The concept is described mathematically by the formula:

• \( \Delta T_f = i \cdot K_f \cdot m \)

Here, \( \Delta T_f \) is the freezing point depression, \( i \) is the van 't Hoff factor, \( K_f \) is the freezing point depression constant for the solvent, and \( m \) represents the molality of the solution. This equation highlights how the presence of a solute changes the freezing behavior of the solvent, a crucial concept in solutions chemistry.

The van 't Hoff factor, represented by \( i \), is key when calculating colligative properties like freezing point depression. It accounts for the effect of solute particles, specified as the number of particles a solute dissociates into in solution. For non-electrolytes, like sugar, \( i \) equals 1, as they do not dissociate in water.

Electrolytes, however, dissociate into ions in solution, leading to a higher van 't Hoff factor. For instance, NaCl dissociates into two ions (Na⁺ and Cl^-), resulting in \( i = 2 \). This factor plays a crucial role in modifying the degree of freezing point depression or any other colligative property.

• \( i = 1 \) for non-electrolytes
• \( i > 1 \) for electrolytes

Understanding this factor enables predictions on how different solutes affect the properties of solutions.

To determine the freezing point of a solution, you start with the freezing point of the pure solvent and subtract the calculated freezing point depression. This tells you how much the presence of solute has lowered the freezing point of the solvent.

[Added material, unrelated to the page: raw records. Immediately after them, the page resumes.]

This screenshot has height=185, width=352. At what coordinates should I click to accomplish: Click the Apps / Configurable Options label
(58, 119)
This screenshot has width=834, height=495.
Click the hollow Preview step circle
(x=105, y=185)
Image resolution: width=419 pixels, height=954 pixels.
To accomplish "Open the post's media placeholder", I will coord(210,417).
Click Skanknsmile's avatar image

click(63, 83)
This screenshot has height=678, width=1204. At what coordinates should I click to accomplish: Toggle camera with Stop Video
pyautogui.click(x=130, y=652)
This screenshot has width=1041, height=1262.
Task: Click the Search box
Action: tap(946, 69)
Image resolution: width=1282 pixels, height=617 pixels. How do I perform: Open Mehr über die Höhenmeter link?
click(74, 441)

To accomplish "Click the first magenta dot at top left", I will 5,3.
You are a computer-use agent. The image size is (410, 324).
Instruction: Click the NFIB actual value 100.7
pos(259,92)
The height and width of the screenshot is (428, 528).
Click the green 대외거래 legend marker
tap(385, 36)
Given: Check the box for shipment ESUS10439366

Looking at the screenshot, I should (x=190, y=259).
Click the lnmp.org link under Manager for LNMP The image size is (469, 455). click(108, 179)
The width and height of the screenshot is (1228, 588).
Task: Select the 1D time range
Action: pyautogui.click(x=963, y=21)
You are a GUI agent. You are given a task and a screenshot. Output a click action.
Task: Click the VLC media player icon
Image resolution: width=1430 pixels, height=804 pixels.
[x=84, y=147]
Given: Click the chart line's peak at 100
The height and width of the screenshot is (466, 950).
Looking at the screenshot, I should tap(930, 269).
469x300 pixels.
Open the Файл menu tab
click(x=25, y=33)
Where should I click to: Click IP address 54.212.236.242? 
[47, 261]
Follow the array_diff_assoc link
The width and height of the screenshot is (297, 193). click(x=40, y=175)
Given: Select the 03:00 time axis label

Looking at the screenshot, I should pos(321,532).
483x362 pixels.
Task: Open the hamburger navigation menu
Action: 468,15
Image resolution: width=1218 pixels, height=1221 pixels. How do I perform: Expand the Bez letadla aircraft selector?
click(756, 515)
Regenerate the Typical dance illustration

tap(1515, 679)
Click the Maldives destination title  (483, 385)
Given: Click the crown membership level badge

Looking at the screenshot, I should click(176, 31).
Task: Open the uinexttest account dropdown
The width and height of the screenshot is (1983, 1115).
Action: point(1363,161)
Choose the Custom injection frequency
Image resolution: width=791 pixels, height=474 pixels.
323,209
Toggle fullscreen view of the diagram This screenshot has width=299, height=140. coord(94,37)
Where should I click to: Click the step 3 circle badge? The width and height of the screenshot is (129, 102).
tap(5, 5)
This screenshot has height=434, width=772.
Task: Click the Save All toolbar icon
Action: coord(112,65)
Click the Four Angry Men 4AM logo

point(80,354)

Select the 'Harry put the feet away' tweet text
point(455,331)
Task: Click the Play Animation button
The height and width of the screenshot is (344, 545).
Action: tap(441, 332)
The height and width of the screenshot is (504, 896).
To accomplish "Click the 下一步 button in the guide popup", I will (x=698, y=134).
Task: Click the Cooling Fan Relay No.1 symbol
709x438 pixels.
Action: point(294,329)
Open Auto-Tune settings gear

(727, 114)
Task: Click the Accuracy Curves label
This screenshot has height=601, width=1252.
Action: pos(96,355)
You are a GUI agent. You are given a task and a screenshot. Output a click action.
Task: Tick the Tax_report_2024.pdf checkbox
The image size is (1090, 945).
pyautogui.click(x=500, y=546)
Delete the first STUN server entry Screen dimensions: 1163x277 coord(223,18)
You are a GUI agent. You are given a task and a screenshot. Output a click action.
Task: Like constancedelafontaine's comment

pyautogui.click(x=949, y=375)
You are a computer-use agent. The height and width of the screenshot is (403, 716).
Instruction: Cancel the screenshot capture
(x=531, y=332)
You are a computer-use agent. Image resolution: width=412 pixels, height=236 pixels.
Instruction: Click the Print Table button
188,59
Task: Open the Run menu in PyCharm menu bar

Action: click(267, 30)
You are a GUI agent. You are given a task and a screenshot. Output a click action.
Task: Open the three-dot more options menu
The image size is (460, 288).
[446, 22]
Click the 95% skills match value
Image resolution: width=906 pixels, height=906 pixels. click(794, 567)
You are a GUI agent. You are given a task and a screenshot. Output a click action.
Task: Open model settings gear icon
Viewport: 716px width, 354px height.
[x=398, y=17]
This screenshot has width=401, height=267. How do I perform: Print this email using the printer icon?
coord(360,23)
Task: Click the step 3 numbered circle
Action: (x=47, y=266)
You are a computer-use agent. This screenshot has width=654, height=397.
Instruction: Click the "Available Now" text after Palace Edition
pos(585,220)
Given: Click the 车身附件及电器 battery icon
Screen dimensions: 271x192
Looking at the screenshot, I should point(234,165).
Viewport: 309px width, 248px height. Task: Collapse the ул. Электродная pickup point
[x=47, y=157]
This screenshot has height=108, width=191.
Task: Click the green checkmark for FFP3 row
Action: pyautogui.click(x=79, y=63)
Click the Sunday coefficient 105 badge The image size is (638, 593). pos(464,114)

Mathematically, this is expressed as:

• \( T_f' = T_f - \Delta T_f \)

Where \( T_f \) represents the initial freezing point of the pure solvent, and \( T_f' \) indicates the new freezing point of the solution.
For instance, in the context of this exercise, with pure water freezing at 273.15 K and a freezing point depression of 0.151 K, the solution's freezing point becomes 272.999 K. This demonstrates how solute particles influence the freezing characteristics of solutions, an important concept when working with solutions in chemistry.